Ontem foi noite de terapia pela dança. Local do crime: “Maus Hábitos” (ao Coliseu). Saltar, pular, cantar e guinchar ao som da combinação mais bizarra de músicas, desde obscuras versões com guitarra wa wa de clássicos tradicionais portugueses, passando pela versão alemã do Calimero, até aos hits dos filmes do James Bond. Isto tudo sempre recriado em coreografias únicas e irrepetíveis (graças a deus!). Que pena ter descoberto tão tarde como sabe bem ficar com a t’shirt colada ao corpo de tanto suar e os pés cheios de bolhas (dito assim não parece tão divertido, mas é o que nos resta no fim da noite). Também é bom sentir essa espécie de sintonia nos outros corpos e perceber os olhares, que traduzem diferentes graus (e tipos) de fome.
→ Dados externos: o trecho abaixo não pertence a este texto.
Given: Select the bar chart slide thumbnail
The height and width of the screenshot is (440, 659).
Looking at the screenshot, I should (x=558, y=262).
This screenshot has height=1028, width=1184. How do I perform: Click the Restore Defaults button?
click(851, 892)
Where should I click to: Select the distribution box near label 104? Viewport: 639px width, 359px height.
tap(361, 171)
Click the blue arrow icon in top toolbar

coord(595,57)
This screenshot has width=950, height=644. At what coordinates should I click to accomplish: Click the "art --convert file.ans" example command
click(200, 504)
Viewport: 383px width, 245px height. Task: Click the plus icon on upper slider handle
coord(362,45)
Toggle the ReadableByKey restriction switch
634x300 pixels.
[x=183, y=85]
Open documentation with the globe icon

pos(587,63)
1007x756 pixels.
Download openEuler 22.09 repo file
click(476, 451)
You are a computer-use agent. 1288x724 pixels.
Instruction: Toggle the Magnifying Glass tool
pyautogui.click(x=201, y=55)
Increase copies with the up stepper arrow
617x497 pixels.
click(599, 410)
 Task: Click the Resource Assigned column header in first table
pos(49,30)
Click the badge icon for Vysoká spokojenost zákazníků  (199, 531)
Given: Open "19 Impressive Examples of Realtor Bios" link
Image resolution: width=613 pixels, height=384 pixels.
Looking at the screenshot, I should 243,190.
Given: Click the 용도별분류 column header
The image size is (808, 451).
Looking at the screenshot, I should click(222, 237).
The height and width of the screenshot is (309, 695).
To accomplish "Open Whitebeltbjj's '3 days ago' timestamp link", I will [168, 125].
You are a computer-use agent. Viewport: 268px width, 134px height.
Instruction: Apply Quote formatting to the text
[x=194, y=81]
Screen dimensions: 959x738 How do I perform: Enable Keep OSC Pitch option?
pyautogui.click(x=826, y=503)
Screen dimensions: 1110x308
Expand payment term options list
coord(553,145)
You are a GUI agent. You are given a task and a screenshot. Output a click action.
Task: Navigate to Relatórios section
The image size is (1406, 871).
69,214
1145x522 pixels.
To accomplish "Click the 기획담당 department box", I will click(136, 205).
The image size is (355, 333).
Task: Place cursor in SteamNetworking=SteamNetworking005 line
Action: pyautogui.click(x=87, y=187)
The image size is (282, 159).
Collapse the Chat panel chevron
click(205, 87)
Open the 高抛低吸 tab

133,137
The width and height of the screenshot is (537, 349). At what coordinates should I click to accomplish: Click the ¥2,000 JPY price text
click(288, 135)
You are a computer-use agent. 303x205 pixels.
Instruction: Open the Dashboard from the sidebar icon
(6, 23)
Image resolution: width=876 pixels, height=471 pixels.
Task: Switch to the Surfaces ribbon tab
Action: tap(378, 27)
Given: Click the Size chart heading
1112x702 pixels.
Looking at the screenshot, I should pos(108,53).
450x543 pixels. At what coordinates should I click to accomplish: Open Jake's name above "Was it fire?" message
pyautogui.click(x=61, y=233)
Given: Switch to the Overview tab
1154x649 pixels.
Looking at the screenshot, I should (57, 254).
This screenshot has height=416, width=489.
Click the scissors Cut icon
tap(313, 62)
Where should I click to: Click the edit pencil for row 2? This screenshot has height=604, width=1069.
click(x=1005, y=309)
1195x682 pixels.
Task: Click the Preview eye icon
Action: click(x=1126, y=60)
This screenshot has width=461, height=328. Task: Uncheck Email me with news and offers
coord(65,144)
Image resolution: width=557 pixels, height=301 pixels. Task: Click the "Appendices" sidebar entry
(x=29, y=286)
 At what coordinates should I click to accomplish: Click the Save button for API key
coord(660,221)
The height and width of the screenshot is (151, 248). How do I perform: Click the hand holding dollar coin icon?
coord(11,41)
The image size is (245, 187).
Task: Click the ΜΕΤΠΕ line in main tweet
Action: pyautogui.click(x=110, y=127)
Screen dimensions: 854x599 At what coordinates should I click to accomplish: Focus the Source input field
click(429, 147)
Tudo graças à música (já estou como o José Cid), essa particular invenção da razão que nos torna, por momentos, completamente irracionais.

Orquídeas


Depois de muito tempo de promessa em botão, hoje, decididamente, floriram as orquídeas que a Teresa me ofereceu há um ano atrás. Desde essa altura, em que entraram cá em casa em toda a sua pujança cromática, não se dignaram a dar um ar da sua graça senão agora, precisamente um ano depois. Quando as vejo penso nisso, no facto de ter sido ela que mas ofereceu, no facto de um ano ter passado, um ano em que eu e ela nos tornámos outras pessoas, com mais 365 dias de vida, 365 dias de dúvidas, esperanças, desesperanças e pensamentos quejandos, 365 dias de células em mutação. Penso nisso e percebo que nem nesse dia, há exactamente um ano, nem hoje, nós nos conhecemos em toda a nossa completude dentro dessa coisa a que chamamos amizade. Por um lado, porque muita coisa fica sempre por dizer, nos nossos irregulares encontros; por outro, porque o tempo nos transforma assim, permanentemente, tornando-nos inagarráveis e inabarcáveis. Como aquelas orquídeas, uma miríade de coisas nos podem acontecer assim, apenas uma vez no ano, ou na vida, e não estar lá ninguém para poder viver isso connosco.
Foi para, inútil mas destemidamente (pelo menos tentar) procurar contrariar essa grande corrente de incomunicação, que pensamos em pegar na tralha da casa - textos, fotos, desenhos e quejandos - e criar este cantinho de partilha de emoções, sensações, experiências e pensamentos, na secreta esperança de no processo também nos passarmos a conhecer... melhor.